Few-Step Sampling
Few-step diffusion models facilitate rapid inference, but generally lack support for CFG, making negative guidance ineffective.
NAG restores effective negative prompting, enabling direct suppression of visual, semantic, and stylistic attributes.
This enhances controllability and expands creative freedom across composition, style, and quality.
Flux-Schnell, 4 steps
SD3.5-Large-Turbo, 8 steps
Flux-Dev, 25 steps
Sampling with CFG
NAG is a general enhancement to standard guidance strategies, such as CFG, offering advancements in multi-step models.
SD3.5-Large, 25 steps, CFG
Video Generation
NAG extends robust control to video synthesis, enabling content suppression and quality enhancement. It highlights NAG’s capacity as a general-purpose mechanism for diffusion control across spatial and temporal domains.
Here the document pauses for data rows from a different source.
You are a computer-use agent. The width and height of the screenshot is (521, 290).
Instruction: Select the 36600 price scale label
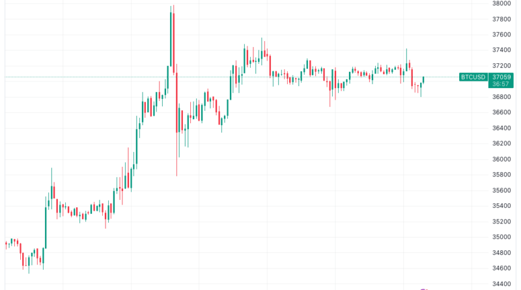(x=501, y=112)
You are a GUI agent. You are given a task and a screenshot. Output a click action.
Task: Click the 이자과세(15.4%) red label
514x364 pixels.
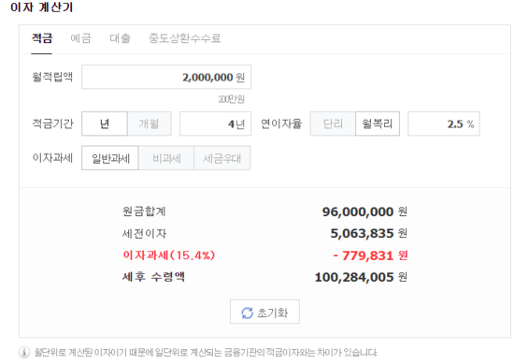click(169, 255)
Wan2.1-T2V-14B, 480p, 25 steps
Wan2.1-I2V-14B, 480p, 25 steps
Approach
The prevailing approach to diffusion model control, Classifier-Free Guidance (CFG), enables negative guidance by extrapolating between positive and negative conditional outputs at each denoising step. However, in few-step regimes, CFG's assumption of consistent structure between diffusion branches breaks down, as these branches diverge dramatically at early steps. This divergence causes severe artifacts rather than controlled guidance.
Normalized Attention Guidance (NAG) operates in attention space by extrapolating positive and negative features Z+ and Z-, followed by L1-based normalization and α-blending. This constrains feature deviation, suppresses out-of-manifold drift, and achieves stable, controllable guidance.

Computational Cost
We measure the per-step sampling latency on NVIDIA A100 GPU.
Unlike CFG, which requires doubling the computation of sampling steps, NAG only applies additional computation to cross-attention layers or MM-DiT blocks.
In Flux, NAG incurs a similar cost to CFG, whereas in SD3.5-Large, SANA, SDXL and Wan2.1, it introduces significantly lower additional inference time.
Model Family | Baseline | CFG | NAG |
---|---|---|---|
Wan2.1 | 10.7 s | +10.7 s (100%) | +1.3 s (12%) |
SANA | 39 ms | +35 ms (90%) | +5 ms (13%) |
SDXL | 75 ms | +25 ms (34%) | +17 ms (22%) |
SD3.5‐Large | 231 ms | +219 ms (95%) | +109 ms (43%) |
Flux | 487 ms | +488 ms (100%) | +426 ms (87%) |